- DVD release cover
- Directed by: Jerzy Skolimowski
- Screenplay by: Jerzy Skolimowski
- Story by: Ivan Turgenev
- Produced by: Mario Cotone
- Starring: Timothy Hutton Nastassja Kinski Valeria Golino William Forsythe Urbano Barberini
- Cinematography: Witold Sobocinski
- Edited by: Cesare D'Amico
- Music by: Stanley Myers
- Production companies: Erre Produzioni Reteitalia Les Films Ariane Films A2
- Distributed by: Curzon Film Distributors (United Kingdom) BIM Distribuzione (Italy) Les Films Ariane (France)
- Release dates: May 1989 (Cannes Film Festival); 6 September 1989 (France); 17 November 1989 (Italy); 18 May 1990 (UK);
- Running time: 101 minutes
- Countries: United Kingdom France Italy
- Language: English
- Box office: $111,747

= Torrents of Spring (1989 film) =

Torrents of Spring is a 1989 drama film written and directed by Jerzy Skolimowski and starring Timothy Hutton, Nastassja Kinski and Valeria Golino.

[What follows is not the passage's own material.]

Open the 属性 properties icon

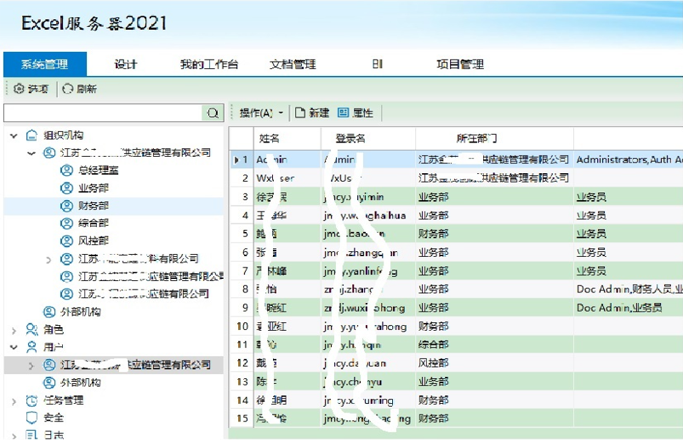click(344, 113)

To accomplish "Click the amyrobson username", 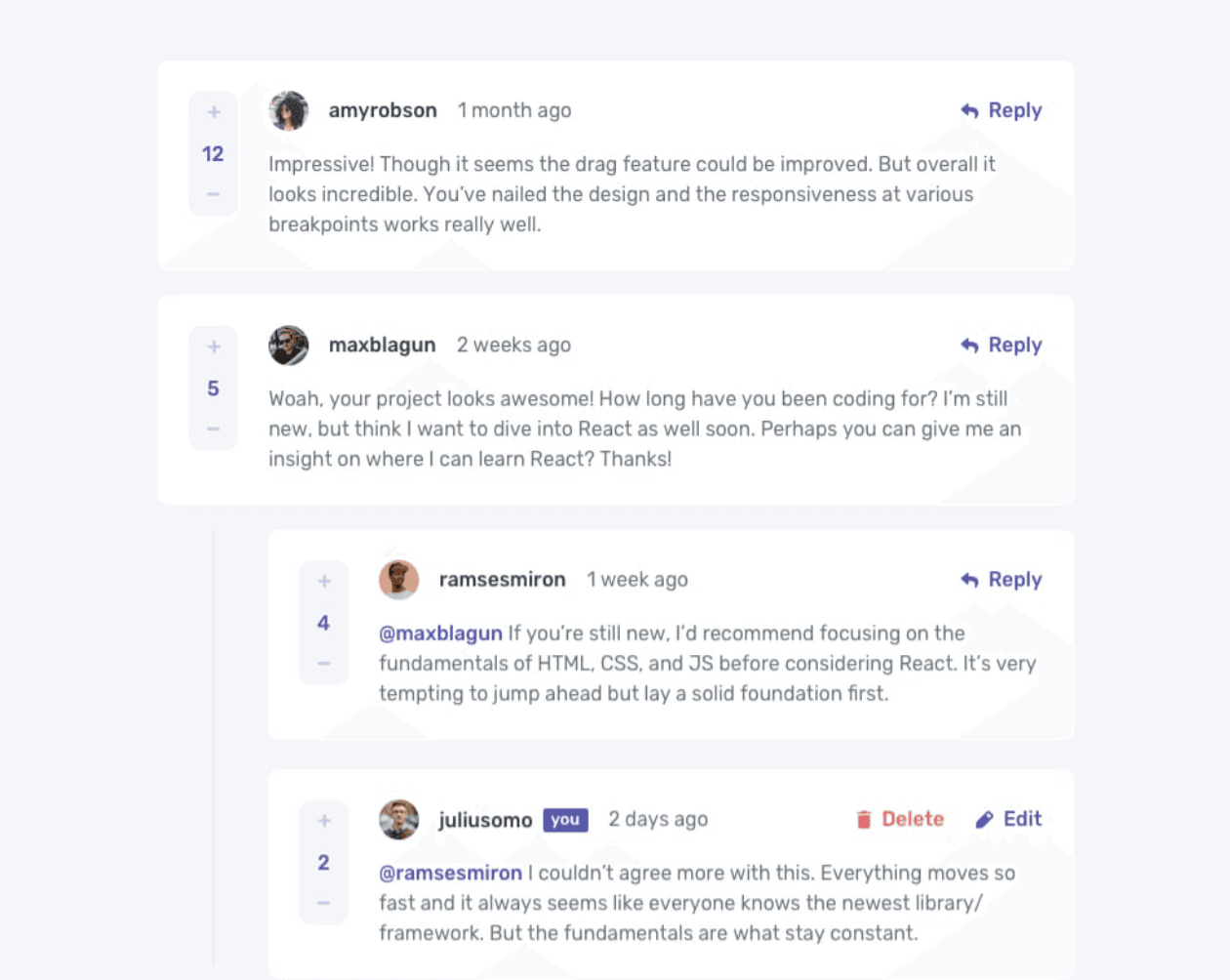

It is based on the 1872 novel by Ivan Turgenev. It is a British, French, and Italian co-production. Set in 1840, the film follows a young Russian aristocrat, Dimitri Sanin, who is torn between the love of a beautiful German pastry-shop girl, Gemma Rosselli, and a Russian seductress, Princess Maria Nikolaevna. The film competed for the Golden Palm Award at the 1989 Cannes Film Festival.

==Cast==
- Timothy Hutton as Dimitri Sanin
- Nastassja Kinski as Maria Nikolaevna Polozov
- Valeria Golino as Gemma Rosselli
- William Forsythe as Prince Ippolito Polozov
- Urbano Barberini as Baron Von Doenhof
- Francesca De Sapio as Mrs. Rosselli
- Jacques Herlin as Pantaleone
- Antonio Cantafora as Richter
- Krzysztof Janczar as Klueber (credited as Christopher Janczar)
- Christian Dottorini as Emilio
- Alexia Korda as Mrs. Stoltz
- Marinella Anaclerio as Luisa
- Pietro Bontempo as Man With Glasses
- Thierry Langerak as La luna
- Xavier Maly as Pulcinella

==Reception==
The film grossed $111,747 upon its U.S. theatrical release.